◆ REQUIRED ACTION ◆
Reproduce exactly, and only, the lines of the material below running from the line bearing "Open the Links tab" through the line bearing "You are a computer-use". Leave any pictures out.

◆ MATERIAL PROVIDED ◆
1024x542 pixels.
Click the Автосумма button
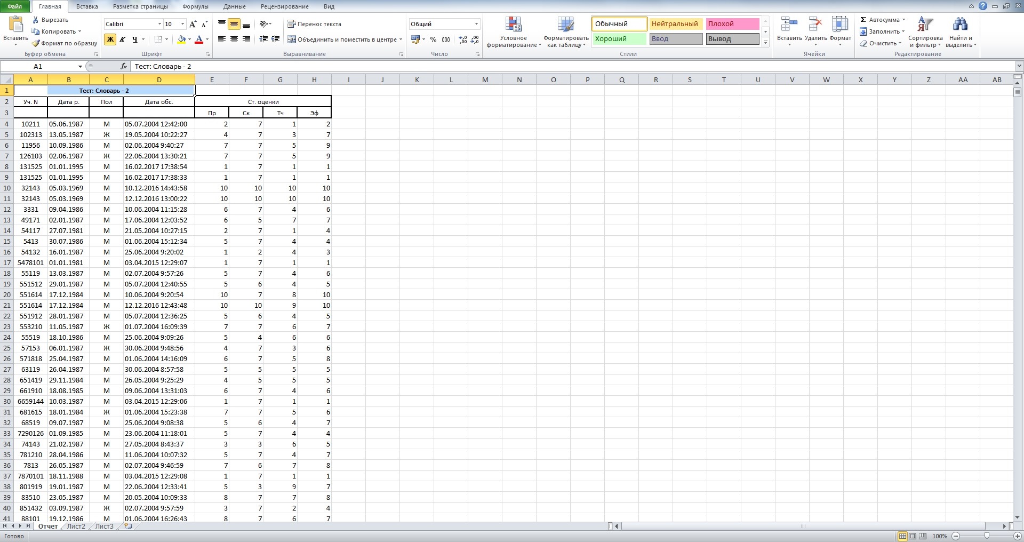point(883,20)
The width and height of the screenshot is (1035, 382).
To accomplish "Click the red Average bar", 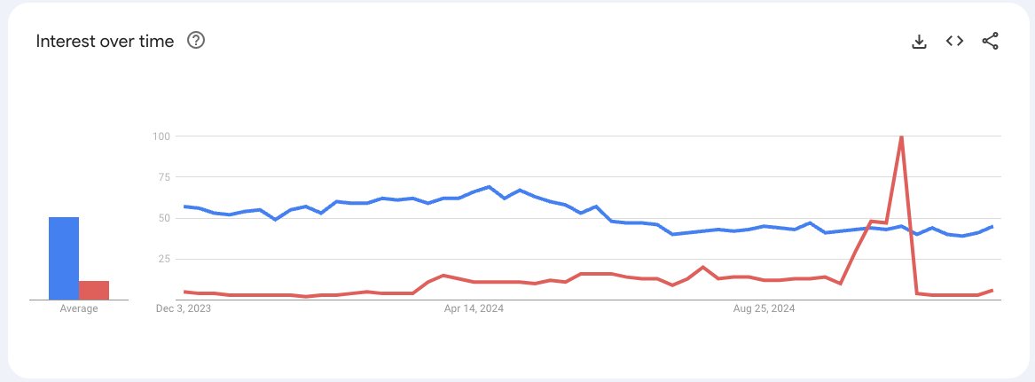I will tap(94, 290).
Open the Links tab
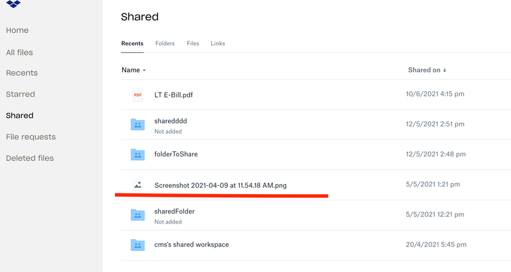This screenshot has width=511, height=272. click(x=218, y=43)
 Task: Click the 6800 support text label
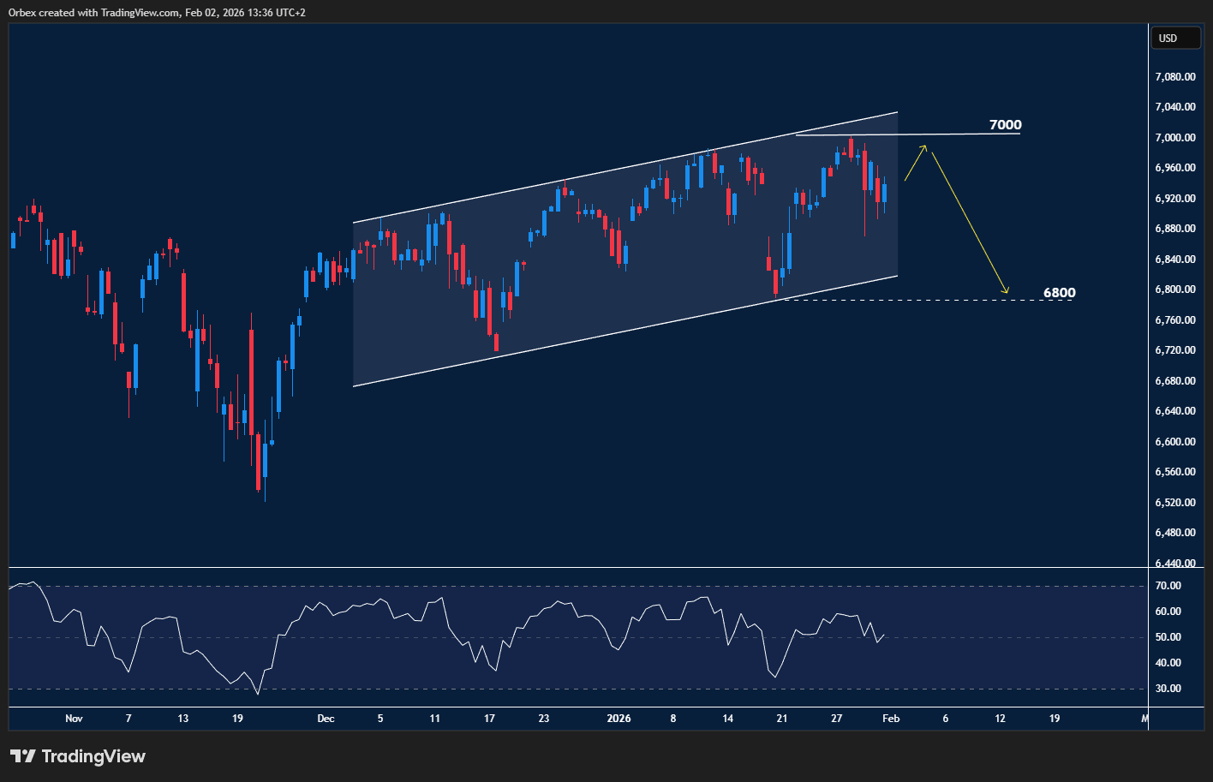click(1059, 293)
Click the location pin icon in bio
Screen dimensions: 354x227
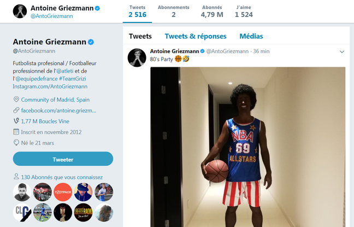(16, 100)
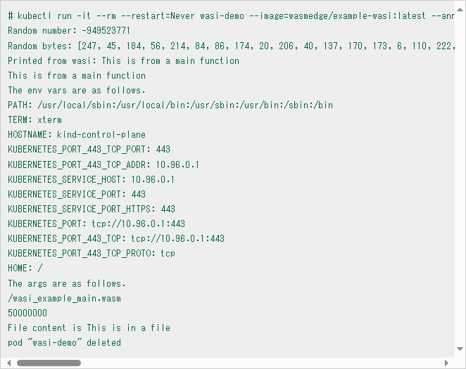The height and width of the screenshot is (369, 466).
Task: Click the PATH environment variable line
Action: pos(170,105)
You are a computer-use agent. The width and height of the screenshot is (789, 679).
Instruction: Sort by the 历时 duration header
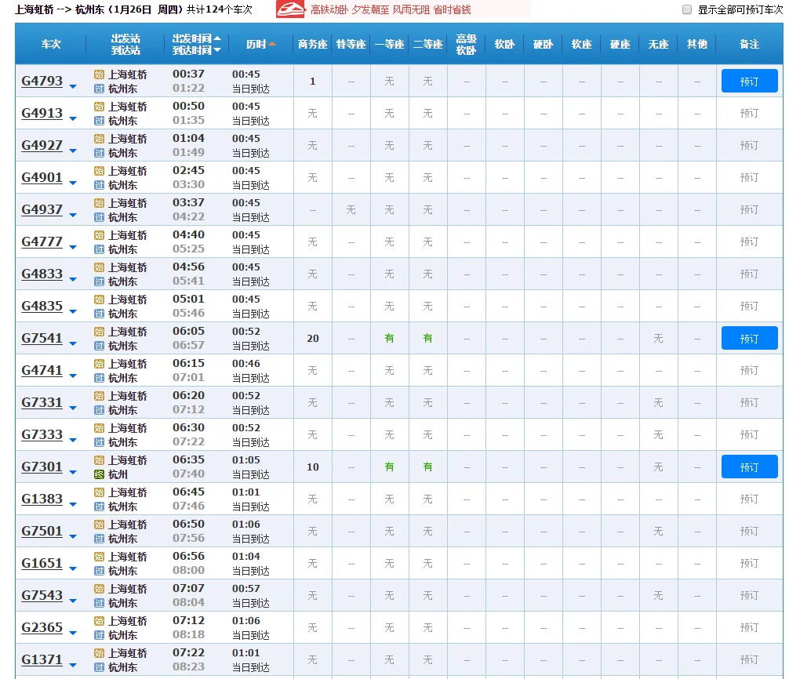[x=256, y=45]
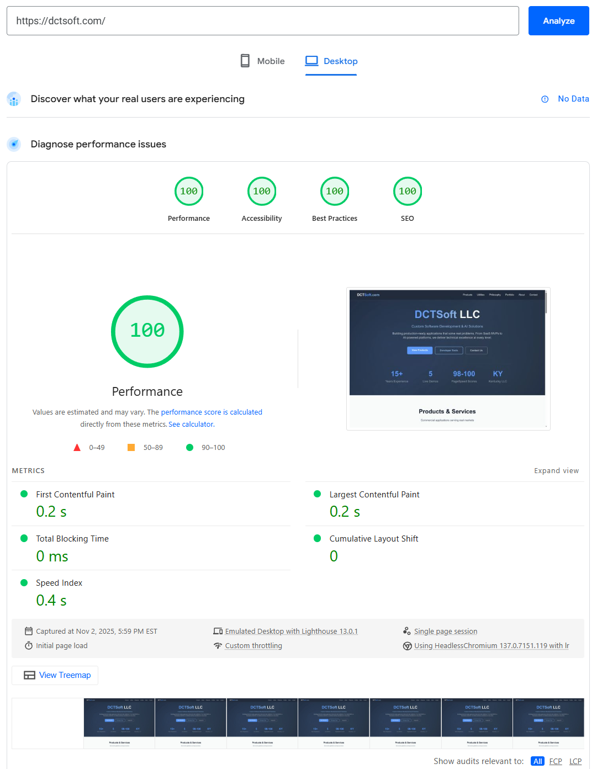The width and height of the screenshot is (597, 769).
Task: Open the Custom throttling details
Action: [x=253, y=645]
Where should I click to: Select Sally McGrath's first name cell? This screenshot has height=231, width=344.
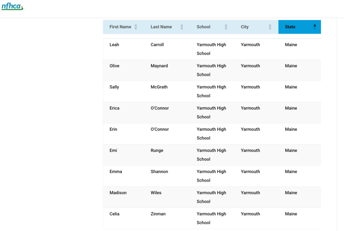[x=114, y=87]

◆ RESPONSE FOR THIS EXERCISE ◆
Open the Links tab
This screenshot has width=511, height=272. click(x=218, y=43)
 Task: Click the 6800 support text label
click(1059, 293)
Click the location pin icon in bio
Screen dimensions: 354x227
(16, 100)
The height and width of the screenshot is (369, 466).
Task: Click the PATH environment variable line
Action: pos(170,105)
You are a computer-use agent. The width and height of the screenshot is (789, 679).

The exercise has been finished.